• [Texto fornecido]
Na perspectiva e na pressa da modernização, o governo decidiu tomar medidas drásticas para combater as epidemias.
Para combatê-las, o governo contou com a competência e com a atuação enérgica do médico sanitarista Osvaldo Cruz, diretor da Saúde Pública, que convenceu o presidente Rodrigues Alves a decretar a lei da vacinação obrigatória contra a varíola. Um verdadeiro exército de funcionários da Saúde começou a sair pelas ruas e pelas casas destruindo os focos de ratos e de mosquitos. A população, entretanto, não foi devidamente esclarecida da necessidade da vacina.
Faltava informação e sobrava a desconfiança de malandros, mulatas, biscateiros, negros meninos, prostitutas, capoeiras e operários  quanto aquela República que eles, até ali, assistiam bestializados. Faltava reconhecimento popular e contato com aquela sociedade política que invadia lares na pressa de curar  as mazelas do Rio de Janeiro.
Em 15 anos, a República desceu dos cavalos, saiu do Campo de Sant’ Anna e invadiu o restante do centro do Rio de Janeiro. Eram a higienização e a moralidade como políticas publicas para a superação da questão social.

A população pobre da sociedade reagiu à vacina obrigatória:



Parece propósito firme do governo violentar a população desta capital por todos os meios e modos. Como não bastassem o Código de Torturas e a vacinação obrigatória, entendeu provoca essas arruaças que, há dois dias , trazem em sobressalto o povo”. Correio da Manhã, 12 de novembro de 1904.

(Itens armazenados de uma coleção)
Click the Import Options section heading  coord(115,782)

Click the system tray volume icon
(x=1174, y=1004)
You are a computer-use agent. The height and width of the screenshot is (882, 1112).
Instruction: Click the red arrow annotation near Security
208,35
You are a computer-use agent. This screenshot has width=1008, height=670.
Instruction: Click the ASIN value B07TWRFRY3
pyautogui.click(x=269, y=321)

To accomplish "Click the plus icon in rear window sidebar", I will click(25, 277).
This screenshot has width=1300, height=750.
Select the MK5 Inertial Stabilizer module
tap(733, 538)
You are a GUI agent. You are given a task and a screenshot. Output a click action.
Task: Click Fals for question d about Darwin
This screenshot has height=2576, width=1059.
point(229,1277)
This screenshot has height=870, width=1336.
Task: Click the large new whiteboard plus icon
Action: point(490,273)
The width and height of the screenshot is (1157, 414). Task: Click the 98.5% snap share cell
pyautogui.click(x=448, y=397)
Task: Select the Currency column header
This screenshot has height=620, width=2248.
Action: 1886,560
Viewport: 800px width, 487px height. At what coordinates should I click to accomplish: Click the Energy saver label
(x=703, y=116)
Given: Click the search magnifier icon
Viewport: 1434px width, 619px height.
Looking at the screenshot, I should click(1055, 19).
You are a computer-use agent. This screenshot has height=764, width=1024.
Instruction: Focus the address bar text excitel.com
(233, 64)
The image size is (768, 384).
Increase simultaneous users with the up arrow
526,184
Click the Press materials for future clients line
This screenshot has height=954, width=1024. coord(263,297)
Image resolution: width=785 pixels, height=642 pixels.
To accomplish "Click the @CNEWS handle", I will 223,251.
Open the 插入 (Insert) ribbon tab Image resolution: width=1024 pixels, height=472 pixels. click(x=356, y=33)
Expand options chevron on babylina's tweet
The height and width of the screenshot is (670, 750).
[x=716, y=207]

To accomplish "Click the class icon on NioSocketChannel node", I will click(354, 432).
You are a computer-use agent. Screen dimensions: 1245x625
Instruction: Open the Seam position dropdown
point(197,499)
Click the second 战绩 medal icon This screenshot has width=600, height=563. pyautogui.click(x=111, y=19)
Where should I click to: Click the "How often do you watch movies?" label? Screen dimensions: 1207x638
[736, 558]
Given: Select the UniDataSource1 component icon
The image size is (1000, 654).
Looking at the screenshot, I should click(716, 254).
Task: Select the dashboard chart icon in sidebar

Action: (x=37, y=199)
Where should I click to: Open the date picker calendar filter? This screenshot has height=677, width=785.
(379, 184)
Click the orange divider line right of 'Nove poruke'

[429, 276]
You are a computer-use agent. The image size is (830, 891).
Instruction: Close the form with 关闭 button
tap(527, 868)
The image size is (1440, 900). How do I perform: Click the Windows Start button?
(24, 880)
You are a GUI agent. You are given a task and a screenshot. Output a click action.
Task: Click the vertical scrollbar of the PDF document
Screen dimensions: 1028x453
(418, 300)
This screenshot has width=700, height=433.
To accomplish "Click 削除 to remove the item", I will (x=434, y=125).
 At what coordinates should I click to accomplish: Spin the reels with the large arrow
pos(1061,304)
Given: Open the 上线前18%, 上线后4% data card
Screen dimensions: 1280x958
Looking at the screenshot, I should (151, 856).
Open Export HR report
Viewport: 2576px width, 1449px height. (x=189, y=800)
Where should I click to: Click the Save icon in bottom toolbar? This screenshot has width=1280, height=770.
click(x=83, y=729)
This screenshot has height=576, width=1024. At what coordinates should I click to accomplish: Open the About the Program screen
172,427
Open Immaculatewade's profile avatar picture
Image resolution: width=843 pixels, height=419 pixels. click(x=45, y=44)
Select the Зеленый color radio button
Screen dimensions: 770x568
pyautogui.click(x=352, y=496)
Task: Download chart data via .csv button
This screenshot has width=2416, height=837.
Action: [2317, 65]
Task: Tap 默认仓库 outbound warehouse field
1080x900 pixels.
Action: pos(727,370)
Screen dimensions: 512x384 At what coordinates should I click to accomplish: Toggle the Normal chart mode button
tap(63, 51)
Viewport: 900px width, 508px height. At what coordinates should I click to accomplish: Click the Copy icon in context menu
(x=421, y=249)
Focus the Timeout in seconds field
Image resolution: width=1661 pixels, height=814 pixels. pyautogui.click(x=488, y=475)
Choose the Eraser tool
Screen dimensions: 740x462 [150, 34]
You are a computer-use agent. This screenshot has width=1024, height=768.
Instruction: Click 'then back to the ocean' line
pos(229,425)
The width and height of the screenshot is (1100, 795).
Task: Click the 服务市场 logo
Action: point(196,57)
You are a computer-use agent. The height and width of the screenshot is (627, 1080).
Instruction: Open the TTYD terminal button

• [Tarefas]
1. Diga se cada afirmação abaixo está de acordo com o texto sobre a vacinação obrigatória no Rio de Janeiro, respondendo sim ou não e citando as palavras do texto que decidem a questão.
(a) Osvaldo Cruz convenceu o presidente Rodrigues Alves a decretar a vacinação obrigatória contra a varíola.
(b) A população foi devidamente esclarecida sobre a necessidade da vacina.
(c) Os funcionários da Saúde destruíam focos de ratos e de mosquitos.
2. Traduza para o inglês esta frase do texto sobre a vacinação obrigatória no Rio de Janeiro: "Na perspectiva e na pressa da modernização, o governo decidiu tomar medidas drásticas para combater as epidemias."
3. Retome o texto sobre a vacinação obrigatória no Rio de Janeiro e continue-o a partir da última frase apresentada.

• [Respostas]
1.
(a) Sim: "que convenceu o presidente Rodrigues Alves a decretar a lei da vacinação obrigatória contra a varíola"
(b) Não: "A população, entretanto, não foi devidamente esclarecida da necessidade da vacina."
(c) Sim: "começou a sair pelas ruas e pelas casas destruindo os focos de ratos e de mosquitos"

2. From the perspective of modernization, and in its haste, the government decided to take drastic measures to fight the epidemics.

3.
Enquanto se perde tempo e se despende energia nessa agitação injustificável a pretexto da vacinação obrigatória, vamos deixando de lado as questões que realmente nos interessam e que afetam vivamente a situação do país. (...)”.
O Paiz, 13 de novembro de 1904·



Exatamente cem anos depois da Revolta Vacina, o Rio de Janeiro, a cidade maravilha, purgatório da beleza e do caos, assiste a um processo intenso de debates sobre o destino dos cortiços do século XXI.
As posturas daqueles que defendem a integração da favela a cidade, chocam-se com as de outros que preferem a solução do “bota-abaixo”.
A questão sanitária, mais exatamente a questão da natalidade, retorna a cena e é colocada como um fator determinante do crescimento desordenado das favelas. É fato que os índices de natalidade nas áreas favelizadas da cidade  ,remontam a índices de 50 anos atrás. De fato, os estatísticos afirmam que o crescimento populacional nas favelas é quatro vezes  superior ao da cidade. Um retrocesso que deve ser creditado a incompetência e ao descaso da realização de políticas públicas, leia-se  a histórica questão social .
A cidade naturalizada não quer e não tolera a favela. O senso-comum quer a remoção assim como quer a camisinha e a laqueadura no controle da natalidade.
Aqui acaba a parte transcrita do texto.